For residential houses, anything above 4% gross is usually considered acceptable, and 5%+ is good. Apartments and commercial properties tend to deliver higher yields — 6% to 10% gross is common. Empty plots have zero rental yield and rely entirely on appreciation.
What is the difference between gross and net rental yield?
Gross yield uses total rent before expenses. Net yield subtracts annual costs such as repairs, vacancy, service charges, property tax, and management fees. Net yield is closer to your real return.
Should I use asking price or final purchase price?
Use the expected final negotiated price when possible. Asking price gives a quick estimate, but final price reflects the actual investment and produces a more accurate yield.
Does this calculator include property value growth?
No. This tool focuses purely on rental income. Capital appreciation is separate and can boost total return, but it is not guaranteed and varies wildly across Pakistani cities and years.
How do I calculate rental yield in PKR?
Multiply monthly rent by 12 to get annual rent. Divide by the property price and multiply by 100. For example, PKR 85,000 per month is PKR 1,020,000 per year; on a PKR 1.75 Crore house, that’s 1,020,000 ÷ 17,500,000 × 100 = 5.83% gross yield.
Is rental yield better than capital appreciation?
They serve different goals.

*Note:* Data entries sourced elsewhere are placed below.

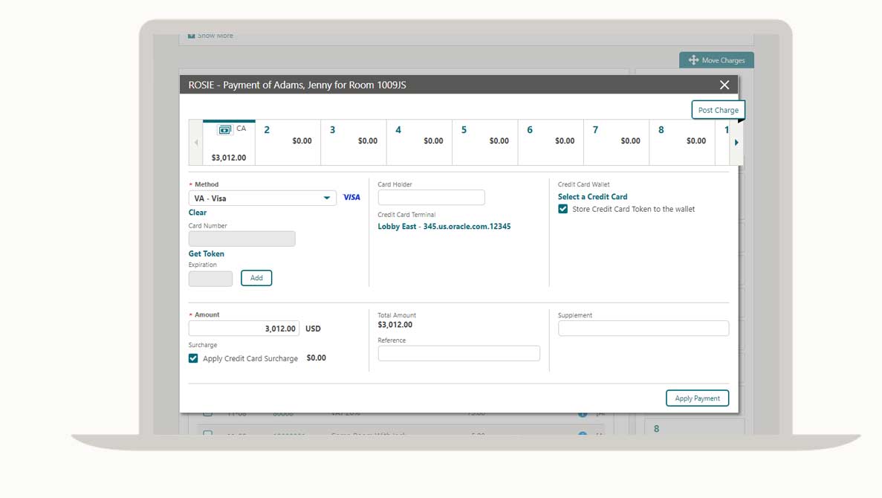Open Select a Credit Card link

592,197
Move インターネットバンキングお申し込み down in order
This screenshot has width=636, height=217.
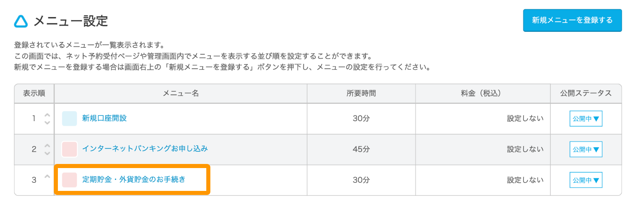pos(47,153)
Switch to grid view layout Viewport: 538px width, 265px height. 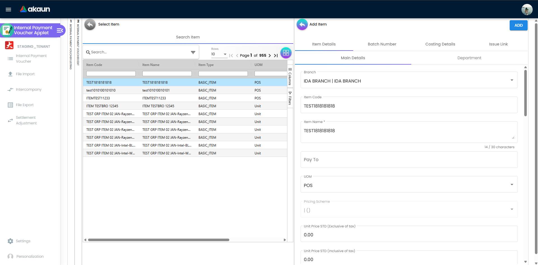(x=286, y=52)
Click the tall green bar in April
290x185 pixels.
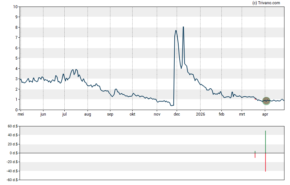[x=266, y=142]
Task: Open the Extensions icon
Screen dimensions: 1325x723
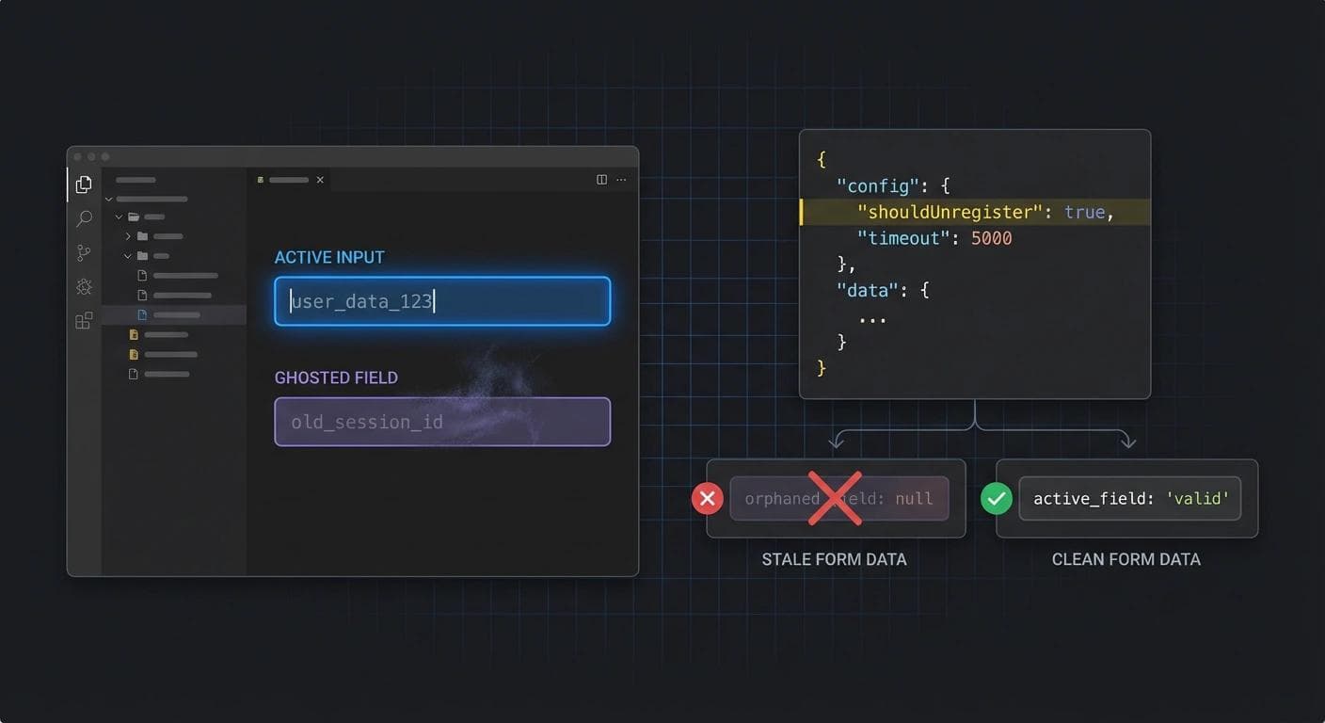Action: pyautogui.click(x=83, y=320)
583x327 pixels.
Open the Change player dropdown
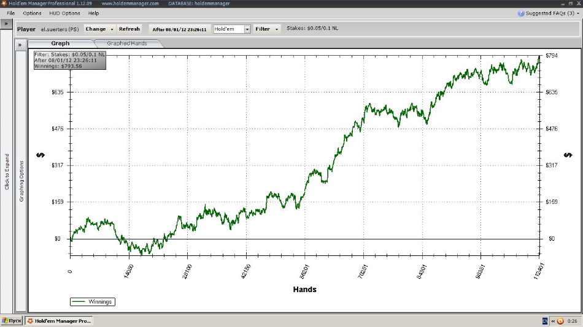coord(99,29)
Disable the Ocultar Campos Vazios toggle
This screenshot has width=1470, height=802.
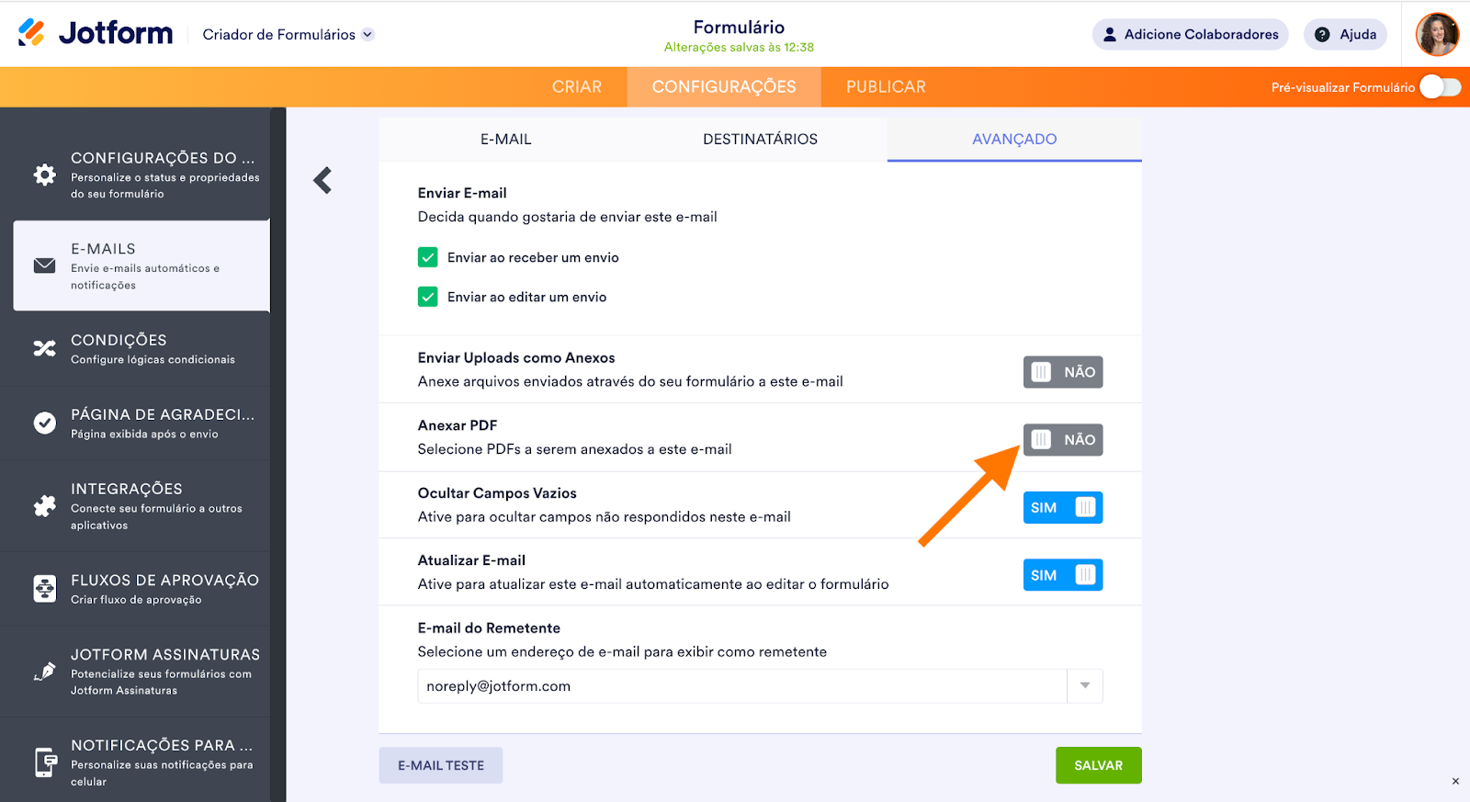(x=1063, y=508)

Rental yield pays you while you hold the property (income). Capital appreciation pays you when you sell (growth). Strong investments offer both. In Pakistan, plots tend to rely on appreciation; apartments tend to be yield plays.
What expenses should I include in annual costs?
Property tax, maintenance and repairs, society or service charges, insurance, agent management fee (typically one month’s rent per year), and a vacancy buffer of about one month’s rent.
Why is my payback period so long?
Pakistani residential property typically pays back in 15–25 years on rental income alone. That sounds long because most of the real return comes from capital appreciation, not rent. If you need faster payback on income, look at apartments and commercial property.